Laajasalon Palloseura (abbreviated LPS) is a football club from Laajasalo, Helsinki in Finland. The club was formed in 1978 and their home ground is at the Laajasalon urheilupuisto. The men's first team currently plays in the Kolmonen (Third Division). The Chairman of LPS is Timo Viheriäranta.

==Background==
The club held their inaugural meeting on 11 September 1978 and 14 people attended who were interested in football. For the early part of their history LPS spent many seasons in the lower divisions of the Finnish football league. In 2003 LPS won their Kolmonen section and subsequently played 10 consecutive seasons in the Kakkonen (Second Division), the third tier of Finnish football from 2004 before being relegated in 2013. The most successful season was in 2007 when LPS finished fourth in their section.
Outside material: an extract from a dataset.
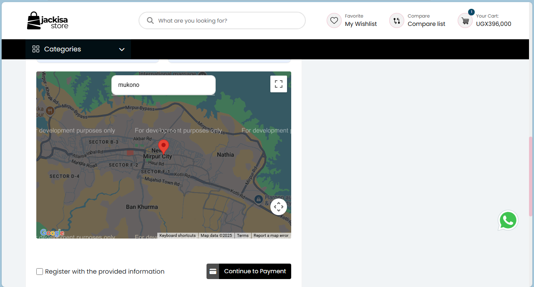Activate the map pan control icon

279,206
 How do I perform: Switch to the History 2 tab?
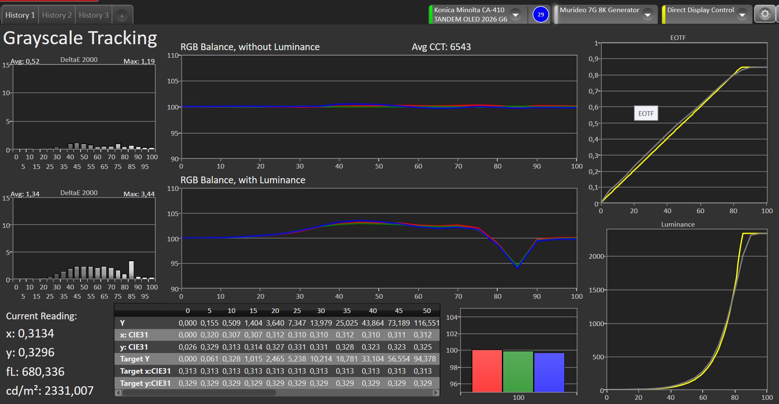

The club finished 5th, 4th and 5th in the first three years back in Kolmonen. In 2017, the club picked up 7 points from the first 4 games and went on a run of 16 consecutive wins which saw them go into the penultimate round of the season on October 1, 4 points ahead of league rivals and second place NJS, who were the last team to stop them winning in a 0–0 draw on May 12. A shock 4–0 defeat against TuPS still had them 1 point ahead, with the final match a home tie against Reipas who ended up finishing a distant 3rd, 19 points behind LPS.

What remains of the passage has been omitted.